En la tarde habíamos hablado en el Gabinete Literario, un edificio modernista donde pasaba horas Benito Pérez Galdós, de literatura colombiana y de las aventuras de ese canario ideal y absoluto que es el Nóbel Gabriel García Márquez, nuestro maestro y nuestro tormento, que al parecer nunca ha venido por aquí. En uno de los salones de este espléndido palacio art-nouveau tropical se realiza una exposición de fotografías de la vida del Premio Nóbel, curada por Santiago Mutis Durán, y que Colombia ha traído a estas islas para que los amantes de la literatura y los estudiantes vean al prodigio desde los años infantiles de Aracataca hasta sus años de gloria y fama mundial.

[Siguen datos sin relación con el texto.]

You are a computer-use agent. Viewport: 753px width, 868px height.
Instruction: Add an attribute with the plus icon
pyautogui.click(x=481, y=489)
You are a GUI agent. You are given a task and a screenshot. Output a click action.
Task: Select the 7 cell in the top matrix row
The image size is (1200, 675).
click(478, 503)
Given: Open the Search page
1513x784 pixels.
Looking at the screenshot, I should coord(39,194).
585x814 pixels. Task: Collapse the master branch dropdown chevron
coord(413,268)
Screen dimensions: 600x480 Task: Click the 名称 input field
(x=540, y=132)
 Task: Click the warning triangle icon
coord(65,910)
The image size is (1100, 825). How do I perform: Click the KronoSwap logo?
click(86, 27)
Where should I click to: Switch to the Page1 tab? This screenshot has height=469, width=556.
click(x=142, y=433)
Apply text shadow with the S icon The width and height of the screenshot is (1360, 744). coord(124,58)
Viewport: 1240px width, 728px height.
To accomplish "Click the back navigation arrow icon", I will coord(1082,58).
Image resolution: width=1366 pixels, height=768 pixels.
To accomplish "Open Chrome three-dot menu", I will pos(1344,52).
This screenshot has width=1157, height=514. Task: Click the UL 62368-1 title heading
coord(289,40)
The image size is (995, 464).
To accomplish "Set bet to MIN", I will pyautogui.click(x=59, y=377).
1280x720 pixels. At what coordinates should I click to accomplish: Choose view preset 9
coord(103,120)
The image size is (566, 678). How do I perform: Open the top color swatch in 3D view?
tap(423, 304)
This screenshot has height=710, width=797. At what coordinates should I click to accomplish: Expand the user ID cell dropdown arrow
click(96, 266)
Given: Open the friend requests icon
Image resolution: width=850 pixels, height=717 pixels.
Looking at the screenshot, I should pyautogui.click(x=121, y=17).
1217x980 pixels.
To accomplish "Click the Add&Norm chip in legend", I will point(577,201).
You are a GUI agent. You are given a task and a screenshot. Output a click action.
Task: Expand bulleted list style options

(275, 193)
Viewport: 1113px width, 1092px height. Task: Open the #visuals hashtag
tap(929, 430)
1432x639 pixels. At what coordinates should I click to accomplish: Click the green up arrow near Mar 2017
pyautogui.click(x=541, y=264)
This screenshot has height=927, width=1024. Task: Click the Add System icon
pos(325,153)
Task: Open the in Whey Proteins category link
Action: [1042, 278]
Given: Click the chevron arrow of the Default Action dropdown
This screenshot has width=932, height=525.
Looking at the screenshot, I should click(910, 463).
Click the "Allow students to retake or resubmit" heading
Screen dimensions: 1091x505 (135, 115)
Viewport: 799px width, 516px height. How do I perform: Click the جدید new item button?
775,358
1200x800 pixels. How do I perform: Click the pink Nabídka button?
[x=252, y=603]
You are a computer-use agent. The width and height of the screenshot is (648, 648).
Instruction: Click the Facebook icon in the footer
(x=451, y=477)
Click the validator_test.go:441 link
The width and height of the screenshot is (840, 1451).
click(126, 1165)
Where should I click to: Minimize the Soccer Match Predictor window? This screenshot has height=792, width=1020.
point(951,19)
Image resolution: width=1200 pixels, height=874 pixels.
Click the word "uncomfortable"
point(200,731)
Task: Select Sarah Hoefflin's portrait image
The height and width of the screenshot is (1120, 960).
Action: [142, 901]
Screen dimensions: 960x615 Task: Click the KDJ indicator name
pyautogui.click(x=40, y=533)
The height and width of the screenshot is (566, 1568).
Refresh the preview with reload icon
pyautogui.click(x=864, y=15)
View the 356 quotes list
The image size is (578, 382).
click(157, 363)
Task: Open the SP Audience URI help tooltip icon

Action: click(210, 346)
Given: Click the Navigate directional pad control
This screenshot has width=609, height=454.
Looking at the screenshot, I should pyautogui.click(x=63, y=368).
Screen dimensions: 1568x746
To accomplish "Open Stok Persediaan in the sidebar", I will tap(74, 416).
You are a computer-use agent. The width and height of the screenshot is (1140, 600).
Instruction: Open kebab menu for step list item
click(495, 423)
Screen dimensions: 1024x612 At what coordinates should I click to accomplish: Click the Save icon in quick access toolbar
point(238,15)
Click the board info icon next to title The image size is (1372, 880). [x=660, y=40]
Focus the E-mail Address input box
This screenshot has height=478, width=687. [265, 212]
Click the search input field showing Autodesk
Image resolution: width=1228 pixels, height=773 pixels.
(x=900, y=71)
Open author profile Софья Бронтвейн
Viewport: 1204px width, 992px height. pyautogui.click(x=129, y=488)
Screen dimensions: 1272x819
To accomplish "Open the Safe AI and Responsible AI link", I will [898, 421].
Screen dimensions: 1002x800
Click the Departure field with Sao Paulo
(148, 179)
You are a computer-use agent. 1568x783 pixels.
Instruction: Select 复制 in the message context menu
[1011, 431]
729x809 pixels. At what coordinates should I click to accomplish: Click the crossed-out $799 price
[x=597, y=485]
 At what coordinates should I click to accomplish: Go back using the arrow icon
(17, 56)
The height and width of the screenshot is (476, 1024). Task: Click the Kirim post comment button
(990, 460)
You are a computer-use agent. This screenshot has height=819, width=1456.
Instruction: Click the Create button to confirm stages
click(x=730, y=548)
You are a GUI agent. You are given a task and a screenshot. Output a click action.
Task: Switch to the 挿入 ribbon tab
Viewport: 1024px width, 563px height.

Nos acompaña pues el espíritu de Gabriel García Márquez en estas calles que podrían ser las de cualquier puerto colonial del Caribe, idénticas a La Habana Vieja o Veracruz, con sus muros de piedra, sus ventanales de madera y sus techos de teja española por donde fluye el agua de la lluvia. Porque en las islas Canarias uno se siente en los pueblos imaginarios del realismo mágico y entre el sopor del Macondo inmortal. Los promotores y conservadores del Gabinete Literario que nos ha acogido hablan con este acento suave y musical que hace amar por sobre todas a la lengua castellana y nos llevan a mirar el Salón Dorado donde cantaban los cantantes de Ópera de los tiempos de Rubén Darío y las salas en donde desde hace más de un siglo juegan a las cartas las señoras elegantes de abanico o departen políticos y comerciantes sobre las estrategias a seguir, hundidos en mullidos muebles de otra época.

Las Palmas de Gran Canaria es una ciudad próspera y fuerte donde se siente el esplendor comercial de más de medio milenio y en las aguas del puerto reinan los mástiles y las gavias como en 1492 reinaron La Niña, La Pinta y La Santamaría de Cristóbal Colón antes de que partieran a descubrir al otro lado del Atlántico el Nuevo Mundo que cambiaría la faz de la tierra. En los parques de palmeras los niños juegan en bellas réplicas de madera de aquellas naos descubridoras, mientras en la playa los habitantes locales gozan hacia la tarde del sol de las playas en un griterío que trae la música de una lengua viva donde sin duda podrían pronunciarse las mejores palabras de amor.

Más tarde en la XX Feria del Libro en el Parque de San Telmo, dedicada a Benito Pérez Galdós, me he encontrado con el poeta Leopoldo María Panero y me ha recitado de memoria poemas de Porfirio Barba Jacob para mostrarme que sabe de Colombia, pues uno de sus hermanos fue novio de la ya fallecida poeta colombiana María Mercedes Carranza. Me ha dedicado su bello primer libro "Así se fundó Carnaby Street" donde dice cosas tan maravillosas como "todos temen que el gigante vuelva a entrar en acción". Hablar con Panero, uno de los grandes autores españoles vivos, un hombre que ha asumido la sabia locura como la única solución al desastre, entre tantos libros de poesía, y después leerlo saboreando una cerveza Dorada es una forma milagrosa y mágica de terminar el día.

Con el poeta Panero, que como todo poeta loco nos salva en este mundo de marcas, cifras, dinero y burócratas fríos, terminamos un día más en Canarias, un archipiélago de sueños literarios y de viajes colocada en el centro de un Océano Atlántico que nos baña y nos nombra. Y comprobamos que no hay nada más nutritivo que el viaje y la errancia, los exilios de los mares y los continentes.